AXI4 Burst transfers
AXI4-Lite for simple control interfaces
AXI4-Streaming for unidirectional data transfers

The following table defines the theoretical bandwidth for each interface:

To achieve the maximum speeds listed in the table above, the DMA controller of the Zynq SoC must be used. As an additional benefit, when the PS is the master, the DMA controller reduces the load on the ARM Cortex-A9 MPCore processor of the Zynq SoC. Without using the DMA controller, the maximum transfer rate from the PS to the PL is 25 Mbytes/sec.

In summary, an astonishing theoretical bandwidth of 14.4 Gbytes/sec (115.2 Gbits/sec) is utilized between the PS and PL!

Creating AXI Peripherals

This section will create a peripheral in the programmable logic structure of the Zynq SoC using the AXI interface.

Step One

The first step is to open the Vivado design and select the “Create and Package IP” option from the tools menu.

This will open a dialog that allows the creation of an AXI4 peripheral. The first actual page of the dialog provides many options for creating new IP or converting the current design or directory into an IP module.

Select the “Create new AXI4 peripheral” option and point it to a predefined IP location. A new IP location can be created using the IP management section on the Vivado home page.

Then, the dialog allows you to enter the library, name, description, and company URL to be used for the new peripheral. For this very simple example (which I will expand on later).

The next dialog is a powerful dialog where we can define the AXI4 interface types we wish to specify:

Master or Slave
Interface type – Lite, Streaming, or Burst
Bus width 32 or 64 bits
Memory size
Number of registers

This initial example is very simple so that I can demonstrate the process required to create a peripheral, implement it in Vivado, and then export it to the SDK. For this reason, I will only have an AXI4-Lite interface with four registers, which we can address using software. These registers can be used to control the functional operations of the programmable logic aspect of the design.
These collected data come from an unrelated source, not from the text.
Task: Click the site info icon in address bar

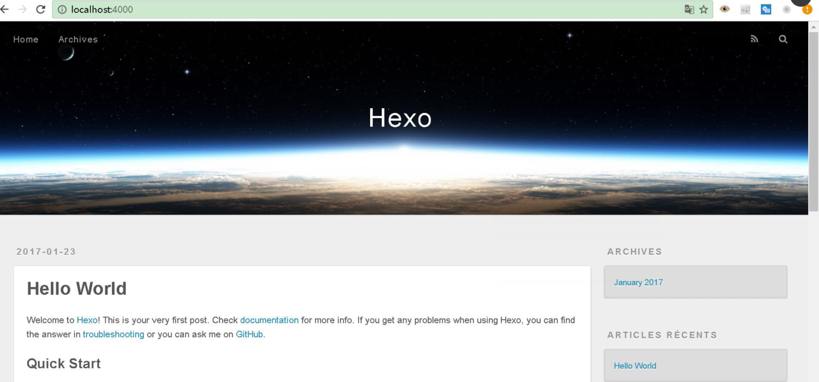Action: [62, 10]

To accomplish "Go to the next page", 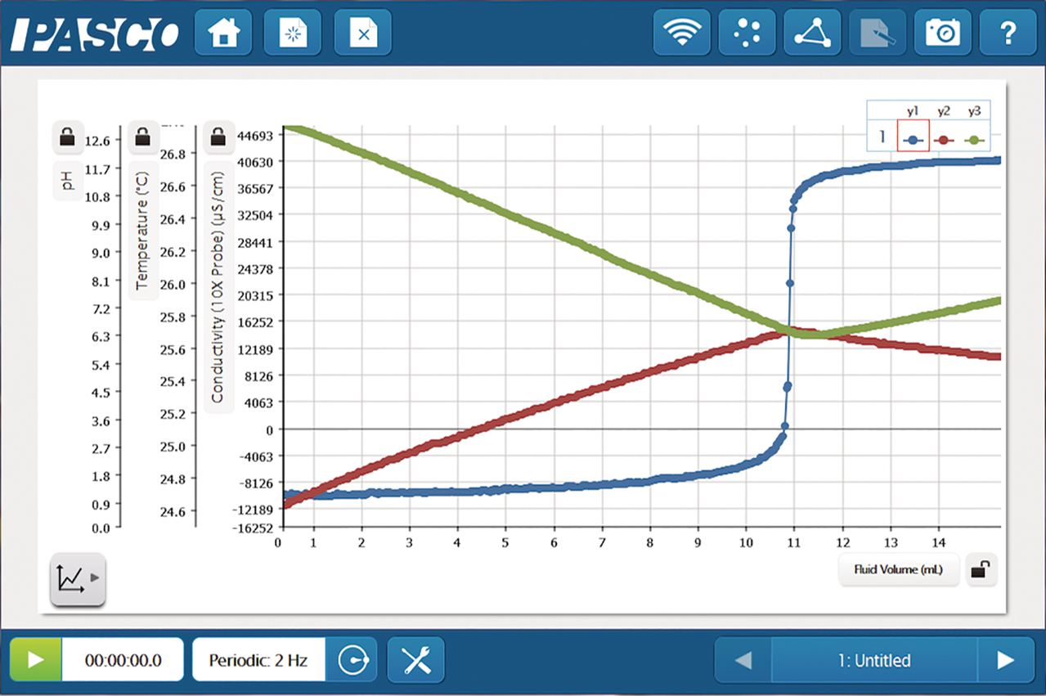I will 1006,660.
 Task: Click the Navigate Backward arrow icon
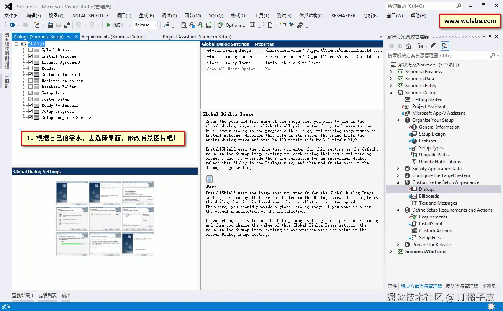click(12, 25)
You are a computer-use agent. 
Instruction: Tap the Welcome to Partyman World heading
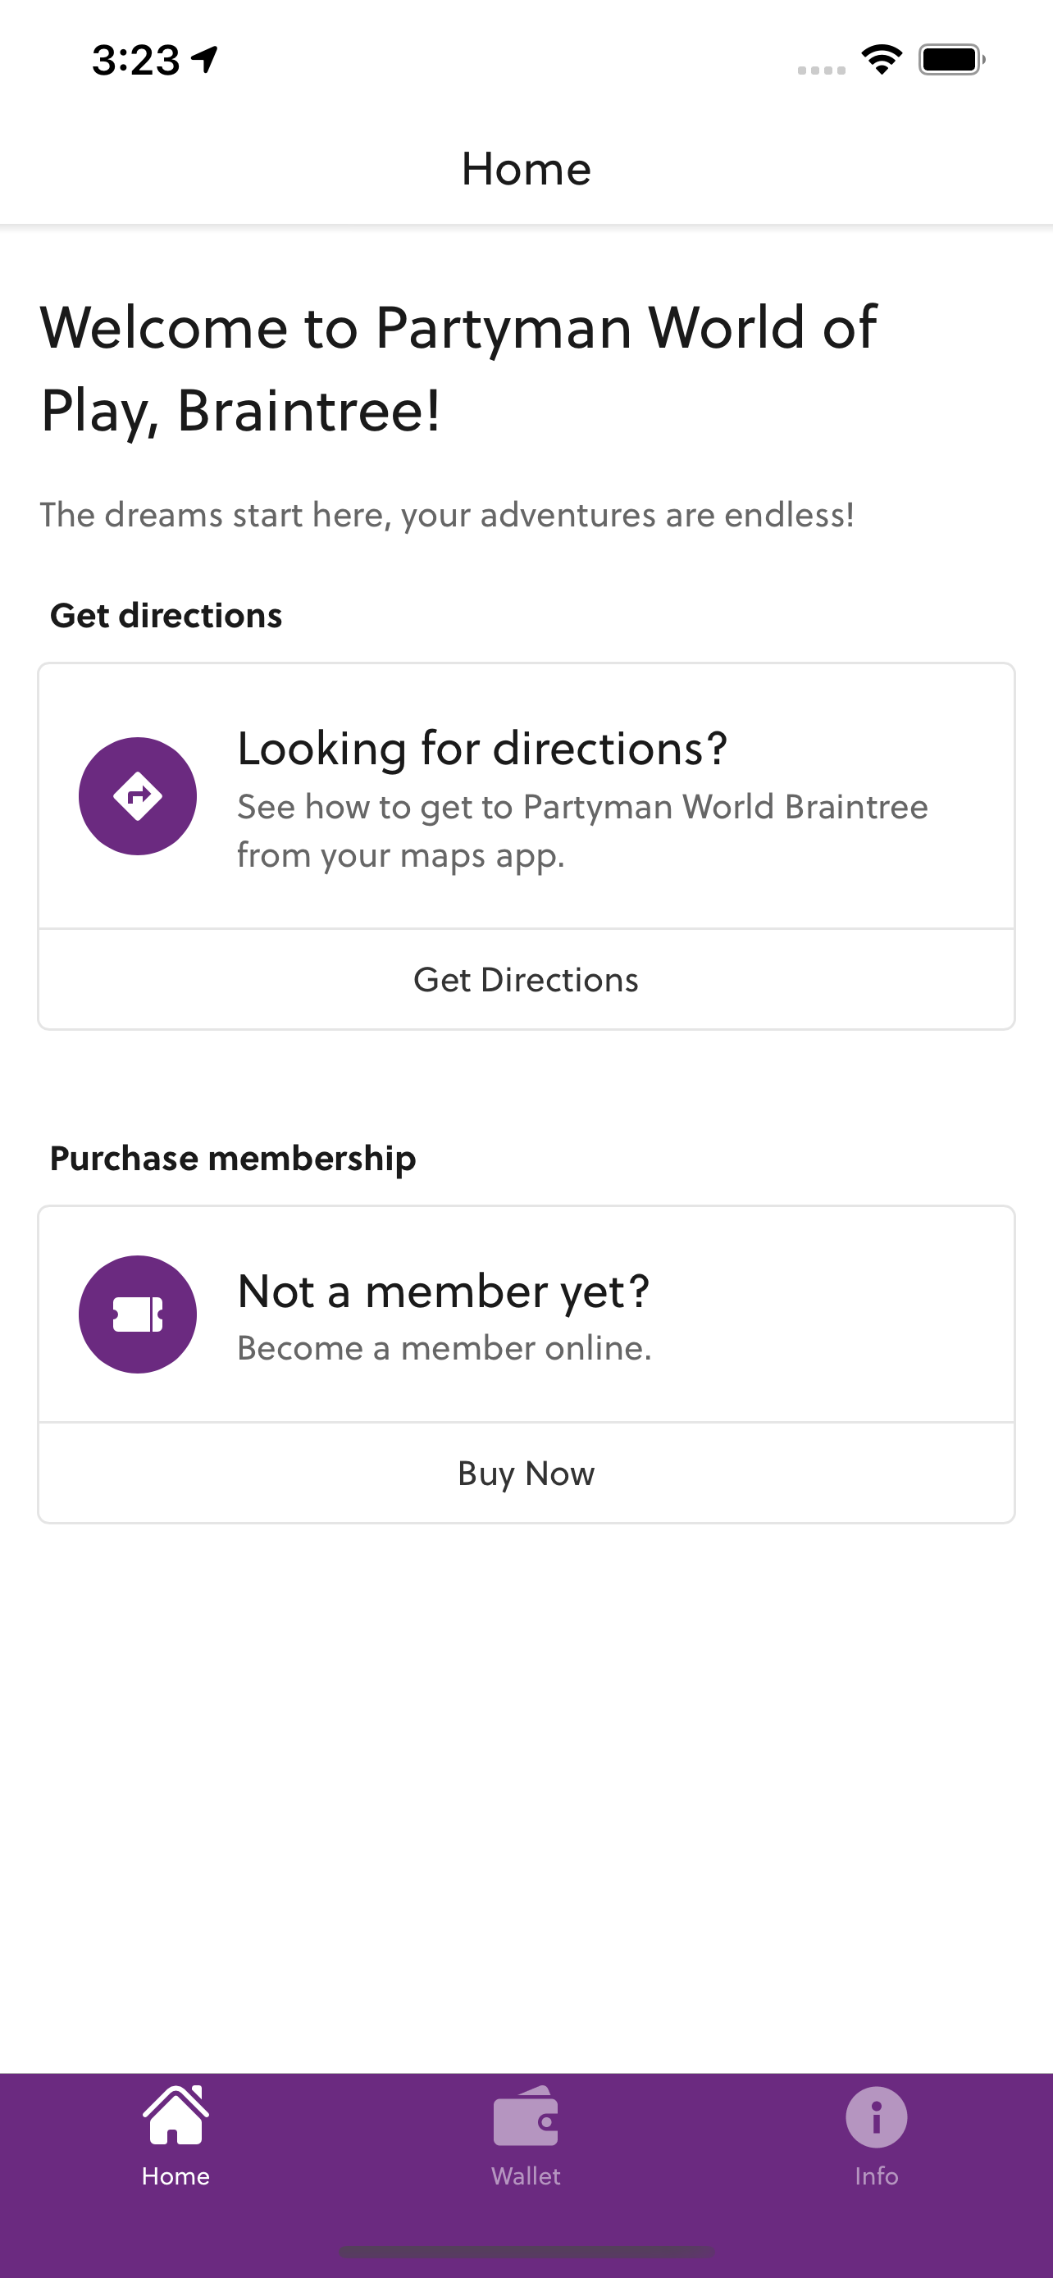pyautogui.click(x=458, y=369)
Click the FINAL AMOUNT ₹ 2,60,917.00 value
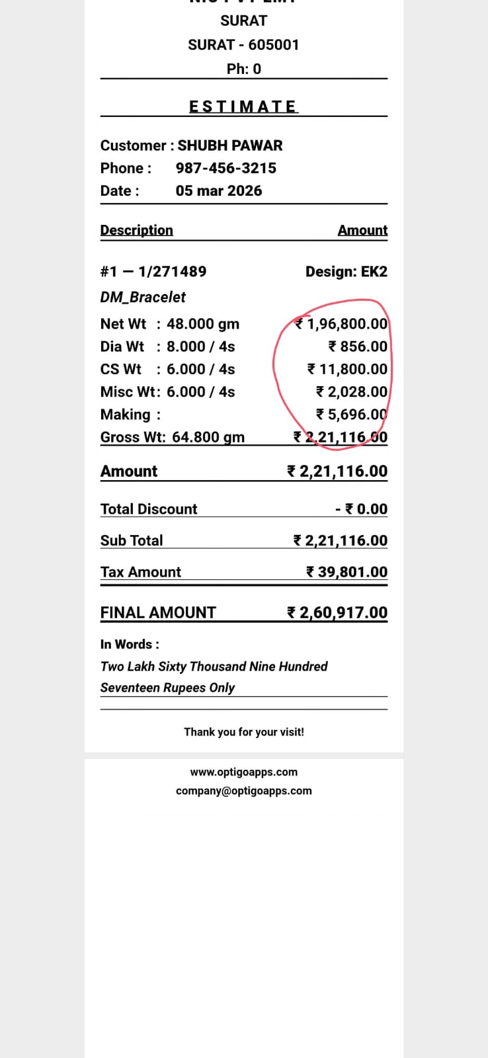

The final “Create Peripheral” dialog allows you to select an option to generate driver files for the new peripheral. This is an important step as it will make the peripheral easier to use with the SDK.

Once the “Create Peripheral” wizard is closed, you can open the created VHDL file and add custom hardware design to perform the desired functionality in the PL. I will only use the four registers we created, so I can leave the file unedited. After creating the peripheral, we want to connect and use it in the Vivado design. This is very simple. We open the system block diagram and select the add IP option from the left menu. The peripheral created should be found in this menu. Available peripherals are listed alphabetically.

Step Two

Drag this IP module into the design and connect it to the AXI GP bus, where Vivado provides a run connection automation tool.

Running the tool will produce a design that we can implement.

The address range of the peripheral can be modified by clicking on the address editor tab. Note that a 4k address space is the minimum allowed address space, which is overly generous for our four register example. Fortunately, the ARM Cortex-A9 MPCore processor in the Zynq SoC has a large address space.

Once Vivado has automatically completed the connections and address space allocation, as shown in the figure below, we can implement the design and export it to the SDK. Then we can start using our peripheral.

Note that the implementation report can be checked to ensure the created peripheral is included.

Verification

We have generated an AXI peripheral above, and the next step is to verify the correctness of this peripheral in the SDK.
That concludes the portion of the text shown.